The masking process vaporizes and disperses an aromatic liquid or solid for people to lose a sense of odors. The adsorption process employs an adsorbent such as activated carbon or the like to adsorb odor components. The ozone deodorizing process serves to decompose odor components with ozone. According to the catalytic process, odor components are oxidized and modified by the oxidizing capability of a metal oxide which is used.
In the masking process, since the aromatic material is eliminated in a short period of time, it has to be replaced periodically and frequently. The adsorption process needs periodic replacement of the adsorbent because the adsorption capacity thereof is limited.
The ozone deodorizing process is capable of producing a deodorizing effect for a long period of time. However, the ozone deodorizing process is expensive to carry out as it requires an apparatus for generating ozone and a catalyst for decomposing excessive ozone. The catalyst needs to be regenerated by heating or the like. Furthermore, if ozone is generated at a concentration higher than a designed level thereby deactivating the catalyst, then the ozone harmful to human beings is likely to leak out of the deodorizing apparatus. When a sulfur-based odor is to be deodorized by the ozone deodorizing process, a trace amount of toxic gas of SO.sub.3 is discharged.

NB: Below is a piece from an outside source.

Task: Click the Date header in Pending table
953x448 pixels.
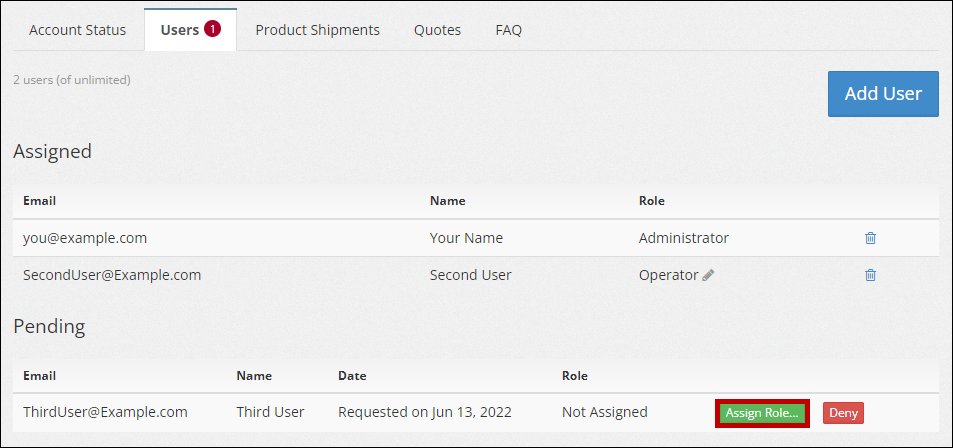Action: [352, 376]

The catalytic process which uses a metal oxide can maintain a deodorizing effect for a long period of time and does not produce hazardous substances. However, the catalytic process may produce other odor components. Specifically, when hydrogen sulfide (H.sub.2 S) and methyl mercaptan (CH.sub.3 SH), which are major components of a fecal odor, are brought into contact with a metal oxide such as MnO.sub.2 or CuO, the methyl mercaptan is dehydrogenated and dimerized into methyl disulfide (CH.sub.3 --S--S--CH.sub.3) which has a lower odor intensity. However, if methyl disulfide is brought into contact with a metal oxide when both hydrogen sulfide and methyl mercaptan are present, then a polymerization reaction occurs which generates methyl trisulfide (CH.sub.3 --S--S--S--CH.sub.3) and methyl tetrasulfide (CH.sub.3 --S--S--S--S--CH.sub.3). These generated substances are as malodorous as methyl mercaptan, and cannot effectively be deodorized.